Disease on-a-Chip Modeling

Despite significant efforts in the study of cardiovascular diseases (CVDs), they persist as the leading cause of mortality worldwide. Considerable research into human pluripotent stem cell-derived cardiomyocytes (hPSC-CMs) has highlighted their immense potential in the development of in vitro human cardiac tissues for broad mechanistic, therapeutic, and patient-specific disease modeling studies in the pursuit of CVD research. However, the relatively immature state of hPSC-CMs remains an obstacle to enhance the clinical relevance of engineered cardiac tissue models. We have developed a microfluidic platform for 3D modeling cardiac tissues. Our platform is precisely engineered through the incorporation of staggered microposts to enable long-term culture and maturation of cardiac cells, resulting in the formation of physiologically relevant cardiac tissues with anisotropy that mimics native myocardium.

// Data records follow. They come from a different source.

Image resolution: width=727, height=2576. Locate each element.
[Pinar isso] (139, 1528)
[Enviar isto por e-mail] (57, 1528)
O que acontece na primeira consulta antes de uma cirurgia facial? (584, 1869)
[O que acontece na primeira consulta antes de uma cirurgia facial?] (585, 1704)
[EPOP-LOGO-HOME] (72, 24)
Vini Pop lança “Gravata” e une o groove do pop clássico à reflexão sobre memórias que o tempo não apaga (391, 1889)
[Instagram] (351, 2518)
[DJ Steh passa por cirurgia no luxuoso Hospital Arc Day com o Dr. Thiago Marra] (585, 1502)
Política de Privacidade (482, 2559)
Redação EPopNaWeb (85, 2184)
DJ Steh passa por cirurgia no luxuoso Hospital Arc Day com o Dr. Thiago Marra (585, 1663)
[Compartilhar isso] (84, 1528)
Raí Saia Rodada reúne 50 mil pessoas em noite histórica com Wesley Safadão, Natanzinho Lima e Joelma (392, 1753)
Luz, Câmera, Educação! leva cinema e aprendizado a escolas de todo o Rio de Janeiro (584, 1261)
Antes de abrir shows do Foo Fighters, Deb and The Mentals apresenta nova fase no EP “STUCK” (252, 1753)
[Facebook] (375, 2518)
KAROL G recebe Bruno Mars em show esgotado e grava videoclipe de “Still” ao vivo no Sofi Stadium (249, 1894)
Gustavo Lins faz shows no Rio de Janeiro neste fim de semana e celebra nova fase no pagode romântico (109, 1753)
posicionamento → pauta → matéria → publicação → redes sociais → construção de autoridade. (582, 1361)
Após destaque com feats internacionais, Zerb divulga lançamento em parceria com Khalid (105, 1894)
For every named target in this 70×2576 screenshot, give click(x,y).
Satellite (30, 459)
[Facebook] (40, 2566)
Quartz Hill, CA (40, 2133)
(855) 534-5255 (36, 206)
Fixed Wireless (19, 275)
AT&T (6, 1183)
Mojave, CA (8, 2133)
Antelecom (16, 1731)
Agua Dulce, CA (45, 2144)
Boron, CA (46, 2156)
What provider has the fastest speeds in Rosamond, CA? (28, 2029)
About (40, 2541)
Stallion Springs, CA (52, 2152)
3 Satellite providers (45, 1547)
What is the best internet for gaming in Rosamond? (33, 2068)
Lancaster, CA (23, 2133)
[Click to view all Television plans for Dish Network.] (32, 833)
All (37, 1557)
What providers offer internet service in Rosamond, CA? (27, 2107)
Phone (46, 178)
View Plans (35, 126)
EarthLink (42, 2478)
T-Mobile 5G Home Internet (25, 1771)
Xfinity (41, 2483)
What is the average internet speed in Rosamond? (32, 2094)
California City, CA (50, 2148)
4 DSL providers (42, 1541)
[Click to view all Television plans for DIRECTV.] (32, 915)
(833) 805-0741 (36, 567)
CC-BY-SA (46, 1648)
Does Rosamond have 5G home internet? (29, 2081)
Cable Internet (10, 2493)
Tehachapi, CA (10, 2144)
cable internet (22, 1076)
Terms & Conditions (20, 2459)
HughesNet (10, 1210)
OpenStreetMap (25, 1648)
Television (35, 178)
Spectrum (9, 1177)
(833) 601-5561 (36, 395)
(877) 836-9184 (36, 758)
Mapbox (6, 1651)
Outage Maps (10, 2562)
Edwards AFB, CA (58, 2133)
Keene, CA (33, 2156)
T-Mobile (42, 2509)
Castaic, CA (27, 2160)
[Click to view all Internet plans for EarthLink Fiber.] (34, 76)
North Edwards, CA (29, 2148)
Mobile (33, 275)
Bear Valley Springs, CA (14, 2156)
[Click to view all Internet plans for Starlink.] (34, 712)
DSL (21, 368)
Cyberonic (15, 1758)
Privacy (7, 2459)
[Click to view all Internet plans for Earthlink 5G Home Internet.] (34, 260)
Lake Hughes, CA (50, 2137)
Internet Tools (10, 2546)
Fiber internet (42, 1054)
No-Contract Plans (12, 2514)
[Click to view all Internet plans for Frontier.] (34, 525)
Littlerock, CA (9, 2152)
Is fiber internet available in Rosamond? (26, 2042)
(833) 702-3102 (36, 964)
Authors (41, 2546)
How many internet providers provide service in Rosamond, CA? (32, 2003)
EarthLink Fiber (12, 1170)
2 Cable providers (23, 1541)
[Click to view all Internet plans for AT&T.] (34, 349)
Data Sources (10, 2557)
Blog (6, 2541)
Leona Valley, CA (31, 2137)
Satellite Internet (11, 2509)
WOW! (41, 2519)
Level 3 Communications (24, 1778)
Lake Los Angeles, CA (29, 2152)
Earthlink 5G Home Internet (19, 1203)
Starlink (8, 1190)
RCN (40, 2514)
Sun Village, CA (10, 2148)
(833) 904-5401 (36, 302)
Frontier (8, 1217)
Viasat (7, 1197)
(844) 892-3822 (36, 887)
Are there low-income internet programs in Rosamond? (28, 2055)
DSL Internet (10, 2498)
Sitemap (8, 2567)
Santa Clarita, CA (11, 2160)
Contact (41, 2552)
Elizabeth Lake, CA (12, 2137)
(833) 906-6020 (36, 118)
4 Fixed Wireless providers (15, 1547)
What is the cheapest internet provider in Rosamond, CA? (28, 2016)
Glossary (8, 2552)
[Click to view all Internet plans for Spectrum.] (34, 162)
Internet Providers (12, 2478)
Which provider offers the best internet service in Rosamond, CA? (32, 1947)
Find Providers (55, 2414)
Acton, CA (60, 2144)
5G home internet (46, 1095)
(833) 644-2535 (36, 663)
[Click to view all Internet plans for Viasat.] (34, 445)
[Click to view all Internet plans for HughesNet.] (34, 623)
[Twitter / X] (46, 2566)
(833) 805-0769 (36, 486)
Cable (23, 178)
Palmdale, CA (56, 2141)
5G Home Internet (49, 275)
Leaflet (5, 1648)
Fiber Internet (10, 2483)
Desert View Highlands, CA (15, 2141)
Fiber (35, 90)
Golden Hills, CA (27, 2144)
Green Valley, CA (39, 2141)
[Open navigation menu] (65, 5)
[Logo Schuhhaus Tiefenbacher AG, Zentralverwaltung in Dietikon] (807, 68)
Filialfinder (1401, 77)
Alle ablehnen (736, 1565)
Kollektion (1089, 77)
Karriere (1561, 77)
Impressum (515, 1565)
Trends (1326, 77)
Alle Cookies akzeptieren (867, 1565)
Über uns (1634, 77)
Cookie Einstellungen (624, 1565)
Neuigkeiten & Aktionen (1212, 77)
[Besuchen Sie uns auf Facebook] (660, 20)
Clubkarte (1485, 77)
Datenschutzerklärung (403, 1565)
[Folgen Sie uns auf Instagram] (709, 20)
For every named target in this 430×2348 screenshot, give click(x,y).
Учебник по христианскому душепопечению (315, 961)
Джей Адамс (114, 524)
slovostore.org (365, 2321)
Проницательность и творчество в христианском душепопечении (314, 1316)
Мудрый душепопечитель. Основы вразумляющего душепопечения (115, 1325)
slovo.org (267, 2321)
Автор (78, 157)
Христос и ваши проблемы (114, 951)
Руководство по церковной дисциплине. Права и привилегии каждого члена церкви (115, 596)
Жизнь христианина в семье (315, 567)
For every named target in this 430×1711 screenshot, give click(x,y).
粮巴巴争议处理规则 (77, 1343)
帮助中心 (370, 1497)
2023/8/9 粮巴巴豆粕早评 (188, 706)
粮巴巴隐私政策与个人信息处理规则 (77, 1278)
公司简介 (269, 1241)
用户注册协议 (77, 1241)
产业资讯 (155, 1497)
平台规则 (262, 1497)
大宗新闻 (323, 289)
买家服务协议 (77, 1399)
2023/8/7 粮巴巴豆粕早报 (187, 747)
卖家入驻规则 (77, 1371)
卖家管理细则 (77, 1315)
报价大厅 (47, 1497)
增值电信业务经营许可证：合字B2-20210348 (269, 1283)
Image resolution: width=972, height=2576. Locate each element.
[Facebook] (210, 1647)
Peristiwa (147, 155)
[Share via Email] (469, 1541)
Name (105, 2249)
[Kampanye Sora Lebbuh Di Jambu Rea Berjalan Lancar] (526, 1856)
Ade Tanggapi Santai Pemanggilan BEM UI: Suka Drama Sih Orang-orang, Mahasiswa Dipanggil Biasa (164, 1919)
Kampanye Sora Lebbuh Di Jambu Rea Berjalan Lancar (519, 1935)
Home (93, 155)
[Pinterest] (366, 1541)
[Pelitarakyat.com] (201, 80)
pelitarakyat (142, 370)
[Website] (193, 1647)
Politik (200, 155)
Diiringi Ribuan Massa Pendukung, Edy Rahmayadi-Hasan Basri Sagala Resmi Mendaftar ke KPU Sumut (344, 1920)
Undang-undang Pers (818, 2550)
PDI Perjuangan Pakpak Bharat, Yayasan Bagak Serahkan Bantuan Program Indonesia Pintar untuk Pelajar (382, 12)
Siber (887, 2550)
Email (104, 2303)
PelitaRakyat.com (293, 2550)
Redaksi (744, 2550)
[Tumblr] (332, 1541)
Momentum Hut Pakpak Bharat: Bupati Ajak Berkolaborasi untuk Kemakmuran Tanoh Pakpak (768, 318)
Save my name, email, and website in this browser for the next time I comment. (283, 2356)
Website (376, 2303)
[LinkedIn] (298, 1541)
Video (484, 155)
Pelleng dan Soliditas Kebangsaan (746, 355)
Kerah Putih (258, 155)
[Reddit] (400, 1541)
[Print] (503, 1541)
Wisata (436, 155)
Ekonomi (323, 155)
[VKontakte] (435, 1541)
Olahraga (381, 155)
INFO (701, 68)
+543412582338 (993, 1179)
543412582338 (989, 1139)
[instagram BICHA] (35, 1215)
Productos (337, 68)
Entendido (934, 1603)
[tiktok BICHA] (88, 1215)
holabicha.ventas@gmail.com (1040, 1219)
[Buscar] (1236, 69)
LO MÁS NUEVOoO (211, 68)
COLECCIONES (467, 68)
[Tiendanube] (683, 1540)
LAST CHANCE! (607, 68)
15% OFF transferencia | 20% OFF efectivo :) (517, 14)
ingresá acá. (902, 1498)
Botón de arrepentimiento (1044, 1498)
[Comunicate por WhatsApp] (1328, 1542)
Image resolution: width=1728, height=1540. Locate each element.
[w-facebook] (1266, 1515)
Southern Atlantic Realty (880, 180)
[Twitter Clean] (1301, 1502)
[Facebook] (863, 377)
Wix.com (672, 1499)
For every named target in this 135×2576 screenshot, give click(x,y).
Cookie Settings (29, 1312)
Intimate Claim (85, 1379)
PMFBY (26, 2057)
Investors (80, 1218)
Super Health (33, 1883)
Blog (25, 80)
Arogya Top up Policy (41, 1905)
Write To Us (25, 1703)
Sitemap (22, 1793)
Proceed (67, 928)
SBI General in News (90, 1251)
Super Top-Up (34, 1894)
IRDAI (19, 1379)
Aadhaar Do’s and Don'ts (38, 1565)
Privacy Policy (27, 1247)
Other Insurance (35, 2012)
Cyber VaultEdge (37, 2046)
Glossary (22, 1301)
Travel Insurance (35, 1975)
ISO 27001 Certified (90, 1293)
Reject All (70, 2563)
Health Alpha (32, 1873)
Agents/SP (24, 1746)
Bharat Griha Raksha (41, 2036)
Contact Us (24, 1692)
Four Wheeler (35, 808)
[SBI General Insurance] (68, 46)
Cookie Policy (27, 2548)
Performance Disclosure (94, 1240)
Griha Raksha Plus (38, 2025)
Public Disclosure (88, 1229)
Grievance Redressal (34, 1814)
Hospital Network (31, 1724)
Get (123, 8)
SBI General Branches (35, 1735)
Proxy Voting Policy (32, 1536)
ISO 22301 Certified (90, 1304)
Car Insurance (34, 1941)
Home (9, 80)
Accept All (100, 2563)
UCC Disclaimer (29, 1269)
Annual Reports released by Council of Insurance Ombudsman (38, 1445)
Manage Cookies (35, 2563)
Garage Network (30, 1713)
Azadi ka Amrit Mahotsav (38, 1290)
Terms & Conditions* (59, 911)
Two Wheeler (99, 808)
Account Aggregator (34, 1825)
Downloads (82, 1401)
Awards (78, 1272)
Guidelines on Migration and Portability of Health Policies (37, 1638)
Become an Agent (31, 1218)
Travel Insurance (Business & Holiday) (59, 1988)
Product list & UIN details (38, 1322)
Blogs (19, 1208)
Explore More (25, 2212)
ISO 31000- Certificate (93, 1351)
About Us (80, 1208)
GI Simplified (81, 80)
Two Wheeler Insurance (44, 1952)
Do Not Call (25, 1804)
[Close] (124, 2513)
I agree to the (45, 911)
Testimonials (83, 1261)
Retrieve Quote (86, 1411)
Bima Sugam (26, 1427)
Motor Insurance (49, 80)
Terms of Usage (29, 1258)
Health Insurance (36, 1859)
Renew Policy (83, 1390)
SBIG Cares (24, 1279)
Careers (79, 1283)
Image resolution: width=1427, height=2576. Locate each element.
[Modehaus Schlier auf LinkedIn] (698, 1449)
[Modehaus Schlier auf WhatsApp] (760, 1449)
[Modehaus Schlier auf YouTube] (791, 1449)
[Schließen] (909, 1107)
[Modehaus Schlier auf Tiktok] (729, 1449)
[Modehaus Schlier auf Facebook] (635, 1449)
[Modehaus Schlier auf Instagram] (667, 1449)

Myocardial ischemia on-a-chip recapitulates ischemic insult through exposure of mature 3D cardiac tissues to hypoxic environments using our anisotropic heart-on-chip device. We have shown extensive validation and molecular-level analyses of the model in its ability to recapitulate myocardial ischemia in response to hypoxia, demonstrating the 1) induction of tissue fibrosis through upregulation of contractile fibers, 2) dysregulation in tissue contraction through functional assessment, 3) upregulation of hypoxia-response genes and downregulation of contractile-specific genes through targeted qPCR, and 4) transcriptomic pathway regulation of hypoxic tissues. Further, we investigated the complex response of ischemic myocardial tissues to reperfusion, identifying 5) cell toxicity, 6) sustained contractile irregularities, as well as 7) re-establishment of lactate levels and 8) gene expression, in hypoxic tissues in response to ischemia reperfusion injury.